--- STATED PROBLEM ---
Format every line of the records below as a JSON list of strings, one string per line, skipping blank lines and leaving out the pictures.
begin DATASET EXTRACT
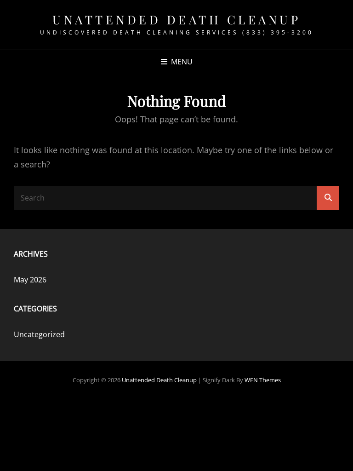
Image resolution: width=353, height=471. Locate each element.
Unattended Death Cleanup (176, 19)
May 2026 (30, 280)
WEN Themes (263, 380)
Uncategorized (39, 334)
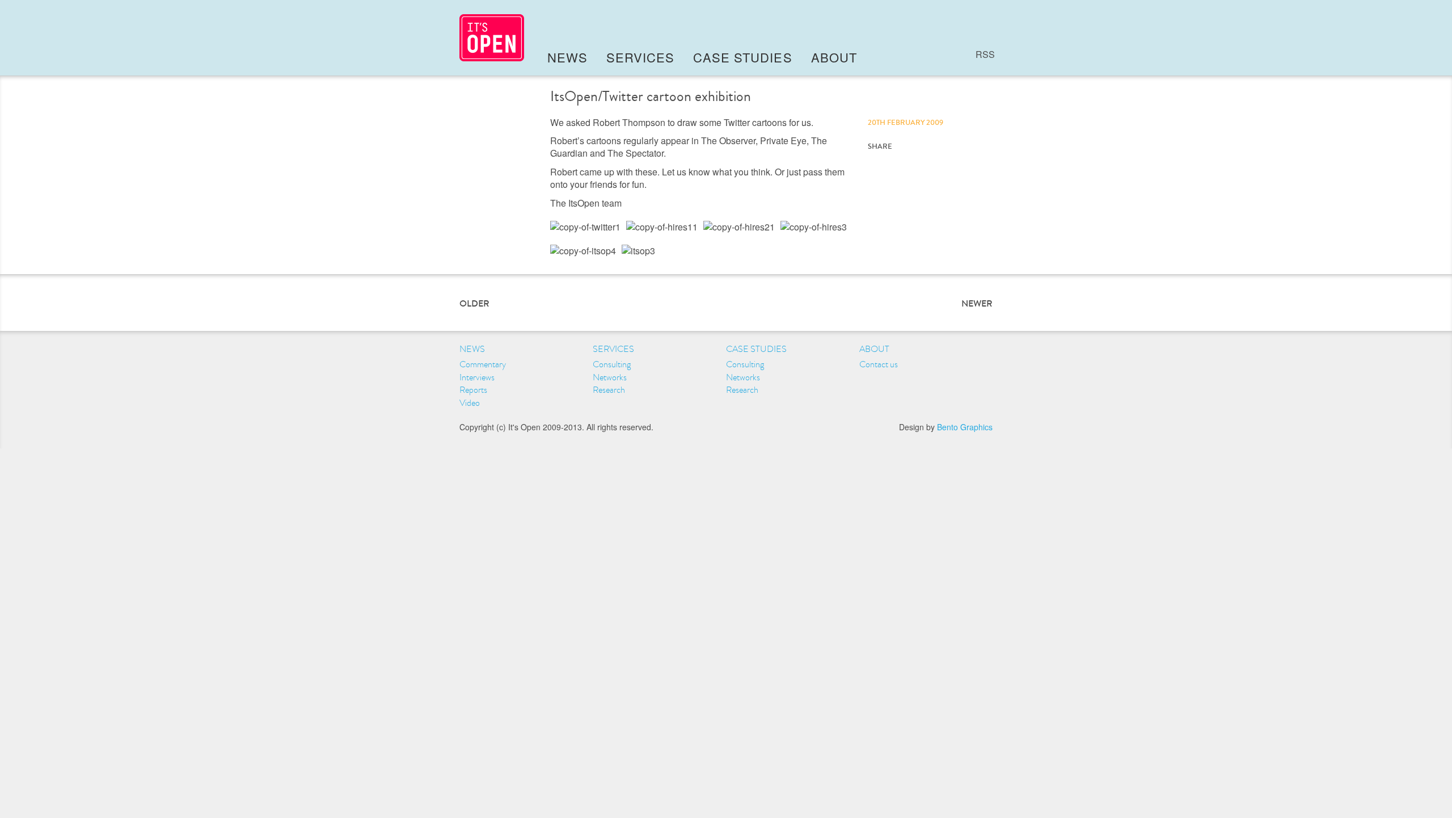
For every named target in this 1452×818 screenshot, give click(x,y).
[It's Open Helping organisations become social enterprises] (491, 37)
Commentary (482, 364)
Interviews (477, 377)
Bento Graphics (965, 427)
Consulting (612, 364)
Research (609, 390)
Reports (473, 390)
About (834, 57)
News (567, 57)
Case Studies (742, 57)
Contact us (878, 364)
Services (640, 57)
end DATASET EXTRACT
--- RESULT FOR THIS EXERCISE ---
[
  "Image resolution: width=353, height=471. Locate each element.",
  "Unattended Death Cleanup (176, 19)",
  "May 2026 (30, 280)",
  "WEN Themes (263, 380)",
  "Uncategorized (39, 334)",
  "For every named target in this 1452×818 screenshot, give click(x,y).",
  "[It's Open Helping organisations become social enterprises] (491, 37)",
  "Commentary (482, 364)",
  "Interviews (477, 377)",
  "Bento Graphics (965, 427)",
  "Consulting (612, 364)",
  "Research (609, 390)",
  "Reports (473, 390)",
  "About (834, 57)",
  "News (567, 57)",
  "Case Studies (742, 57)",
  "Contact us (878, 364)",
  "Services (640, 57)"
]